Segment Start: Source material
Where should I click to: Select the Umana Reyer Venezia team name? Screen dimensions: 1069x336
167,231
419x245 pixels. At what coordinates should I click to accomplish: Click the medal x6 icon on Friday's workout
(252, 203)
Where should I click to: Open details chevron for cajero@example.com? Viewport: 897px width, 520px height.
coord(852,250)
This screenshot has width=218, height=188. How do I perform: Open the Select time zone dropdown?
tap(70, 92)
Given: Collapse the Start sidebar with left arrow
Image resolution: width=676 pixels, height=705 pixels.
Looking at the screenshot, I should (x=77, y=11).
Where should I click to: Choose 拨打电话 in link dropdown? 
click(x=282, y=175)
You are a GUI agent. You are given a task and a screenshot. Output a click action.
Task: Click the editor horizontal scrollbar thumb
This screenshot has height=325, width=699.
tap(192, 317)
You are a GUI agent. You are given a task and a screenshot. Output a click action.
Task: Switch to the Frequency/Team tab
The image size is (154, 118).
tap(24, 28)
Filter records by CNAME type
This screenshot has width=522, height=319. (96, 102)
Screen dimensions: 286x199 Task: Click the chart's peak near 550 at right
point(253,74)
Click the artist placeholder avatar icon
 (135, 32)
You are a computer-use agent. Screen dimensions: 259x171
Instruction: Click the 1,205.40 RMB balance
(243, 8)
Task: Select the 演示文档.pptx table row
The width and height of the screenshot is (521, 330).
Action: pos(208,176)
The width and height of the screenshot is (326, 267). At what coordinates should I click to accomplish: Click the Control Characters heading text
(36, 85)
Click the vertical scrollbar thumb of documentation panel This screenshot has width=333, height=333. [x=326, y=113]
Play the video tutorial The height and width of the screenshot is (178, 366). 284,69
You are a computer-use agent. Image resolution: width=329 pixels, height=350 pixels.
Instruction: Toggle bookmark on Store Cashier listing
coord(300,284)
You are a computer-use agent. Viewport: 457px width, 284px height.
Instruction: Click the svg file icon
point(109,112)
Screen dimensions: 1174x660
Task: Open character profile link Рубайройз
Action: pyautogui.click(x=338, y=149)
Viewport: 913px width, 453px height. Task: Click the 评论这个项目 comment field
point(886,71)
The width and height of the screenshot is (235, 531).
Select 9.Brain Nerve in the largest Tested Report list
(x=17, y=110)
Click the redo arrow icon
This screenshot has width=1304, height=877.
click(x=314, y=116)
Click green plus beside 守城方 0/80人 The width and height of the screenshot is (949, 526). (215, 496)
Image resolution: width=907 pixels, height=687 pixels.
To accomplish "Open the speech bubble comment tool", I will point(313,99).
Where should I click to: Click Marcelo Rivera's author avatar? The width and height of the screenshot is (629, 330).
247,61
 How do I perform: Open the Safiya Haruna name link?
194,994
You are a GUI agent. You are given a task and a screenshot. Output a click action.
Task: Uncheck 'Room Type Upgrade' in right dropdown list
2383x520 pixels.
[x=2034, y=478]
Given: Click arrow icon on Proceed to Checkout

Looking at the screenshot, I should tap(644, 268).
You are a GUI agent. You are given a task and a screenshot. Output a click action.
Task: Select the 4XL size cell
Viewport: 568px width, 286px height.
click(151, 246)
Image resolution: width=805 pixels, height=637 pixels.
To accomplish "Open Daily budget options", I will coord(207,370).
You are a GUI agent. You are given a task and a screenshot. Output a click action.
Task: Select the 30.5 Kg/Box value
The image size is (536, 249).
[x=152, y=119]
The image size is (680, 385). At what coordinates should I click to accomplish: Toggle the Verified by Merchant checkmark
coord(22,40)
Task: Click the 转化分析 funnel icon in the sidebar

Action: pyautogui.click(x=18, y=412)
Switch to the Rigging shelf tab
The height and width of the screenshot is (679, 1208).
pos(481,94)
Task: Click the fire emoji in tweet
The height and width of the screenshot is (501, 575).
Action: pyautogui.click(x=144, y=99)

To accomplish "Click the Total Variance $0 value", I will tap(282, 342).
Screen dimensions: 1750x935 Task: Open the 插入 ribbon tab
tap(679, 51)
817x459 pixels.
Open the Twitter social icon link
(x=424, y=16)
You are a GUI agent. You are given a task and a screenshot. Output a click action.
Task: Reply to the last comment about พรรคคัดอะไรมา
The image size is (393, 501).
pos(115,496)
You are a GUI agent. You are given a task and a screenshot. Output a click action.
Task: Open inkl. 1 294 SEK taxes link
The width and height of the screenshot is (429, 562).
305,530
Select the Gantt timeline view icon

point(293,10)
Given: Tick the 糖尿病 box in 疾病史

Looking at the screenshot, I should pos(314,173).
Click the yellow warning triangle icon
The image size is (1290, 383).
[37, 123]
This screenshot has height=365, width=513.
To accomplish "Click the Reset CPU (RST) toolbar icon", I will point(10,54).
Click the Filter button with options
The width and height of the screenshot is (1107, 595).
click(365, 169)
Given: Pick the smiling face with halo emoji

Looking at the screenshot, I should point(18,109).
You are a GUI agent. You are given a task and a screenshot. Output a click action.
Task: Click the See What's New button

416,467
Segment End: Source material
_Task description_
All of the records above need to be printed again exactly as they appear.

_Answer section_
Where should I click to: Select the Umana Reyer Venezia team name? Screen dimensions: 1069x336
167,231
419x245 pixels. At what coordinates should I click to accomplish: Click the medal x6 icon on Friday's workout
(252, 203)
Where should I click to: Open details chevron for cajero@example.com? Viewport: 897px width, 520px height.
coord(852,250)
This screenshot has width=218, height=188. How do I perform: Open the Select time zone dropdown?
tap(70, 92)
Given: Collapse the Start sidebar with left arrow
Image resolution: width=676 pixels, height=705 pixels.
Looking at the screenshot, I should (x=77, y=11).
Where should I click to: Choose 拨打电话 in link dropdown? 
click(x=282, y=175)
You are a GUI agent. You are given a task and a screenshot. Output a click action.
Task: Click the editor horizontal scrollbar thumb
This screenshot has height=325, width=699.
tap(192, 317)
You are a GUI agent. You are given a task and a screenshot. Output a click action.
Task: Switch to the Frequency/Team tab
The image size is (154, 118).
tap(24, 28)
Filter records by CNAME type
This screenshot has width=522, height=319. (96, 102)
Screen dimensions: 286x199 Task: Click the chart's peak near 550 at right
point(253,74)
Click the artist placeholder avatar icon
 (135, 32)
You are a computer-use agent. Screen dimensions: 259x171
Instruction: Click the 1,205.40 RMB balance
(243, 8)
Task: Select the 演示文档.pptx table row
The width and height of the screenshot is (521, 330).
Action: pos(208,176)
The width and height of the screenshot is (326, 267). At what coordinates should I click to accomplish: Click the Control Characters heading text
(36, 85)
Click the vertical scrollbar thumb of documentation panel This screenshot has width=333, height=333. [x=326, y=113]
Play the video tutorial The height and width of the screenshot is (178, 366). 284,69
You are a computer-use agent. Image resolution: width=329 pixels, height=350 pixels.
Instruction: Toggle bookmark on Store Cashier listing
coord(300,284)
You are a computer-use agent. Viewport: 457px width, 284px height.
Instruction: Click the svg file icon
point(109,112)
Screen dimensions: 1174x660
Task: Open character profile link Рубайройз
Action: pyautogui.click(x=338, y=149)
Viewport: 913px width, 453px height. Task: Click the 评论这个项目 comment field
point(886,71)
The width and height of the screenshot is (235, 531).
Select 9.Brain Nerve in the largest Tested Report list
(x=17, y=110)
Click the redo arrow icon
This screenshot has width=1304, height=877.
click(x=314, y=116)
Click green plus beside 守城方 0/80人 The width and height of the screenshot is (949, 526). (215, 496)
Image resolution: width=907 pixels, height=687 pixels.
To accomplish "Open the speech bubble comment tool", I will point(313,99).
Where should I click to: Click Marcelo Rivera's author avatar? The width and height of the screenshot is (629, 330).
247,61
 How do I perform: Open the Safiya Haruna name link?
194,994
You are a GUI agent. You are given a task and a screenshot. Output a click action.
Task: Uncheck 'Room Type Upgrade' in right dropdown list
2383x520 pixels.
[x=2034, y=478]
Given: Click arrow icon on Proceed to Checkout

Looking at the screenshot, I should tap(644, 268).
You are a GUI agent. You are given a task and a screenshot. Output a click action.
Task: Select the 4XL size cell
Viewport: 568px width, 286px height.
click(151, 246)
Image resolution: width=805 pixels, height=637 pixels.
To accomplish "Open Daily budget options", I will coord(207,370).
You are a GUI agent. You are given a task and a screenshot. Output a click action.
Task: Select the 30.5 Kg/Box value
The image size is (536, 249).
[x=152, y=119]
The image size is (680, 385). At what coordinates should I click to accomplish: Toggle the Verified by Merchant checkmark
coord(22,40)
Task: Click the 转化分析 funnel icon in the sidebar

Action: pyautogui.click(x=18, y=412)
Switch to the Rigging shelf tab
The height and width of the screenshot is (679, 1208).
pos(481,94)
Task: Click the fire emoji in tweet
The height and width of the screenshot is (501, 575).
Action: pyautogui.click(x=144, y=99)

To accomplish "Click the Total Variance $0 value", I will tap(282, 342).
Screen dimensions: 1750x935 Task: Open the 插入 ribbon tab
tap(679, 51)
817x459 pixels.
Open the Twitter social icon link
(x=424, y=16)
You are a GUI agent. You are given a task and a screenshot. Output a click action.
Task: Reply to the last comment about พรรคคัดอะไรมา
The image size is (393, 501).
pos(115,496)
You are a GUI agent. You are given a task and a screenshot. Output a click action.
Task: Open inkl. 1 294 SEK taxes link
The width and height of the screenshot is (429, 562).
305,530
Select the Gantt timeline view icon

point(293,10)
Given: Tick the 糖尿病 box in 疾病史

Looking at the screenshot, I should pos(314,173).
Click the yellow warning triangle icon
The image size is (1290, 383).
[37, 123]
This screenshot has height=365, width=513.
To accomplish "Click the Reset CPU (RST) toolbar icon", I will point(10,54).
Click the Filter button with options
The width and height of the screenshot is (1107, 595).
click(365, 169)
Given: Pick the smiling face with halo emoji

Looking at the screenshot, I should point(18,109).
You are a GUI agent. You are given a task and a screenshot. Output a click action.
Task: Click the See What's New button

416,467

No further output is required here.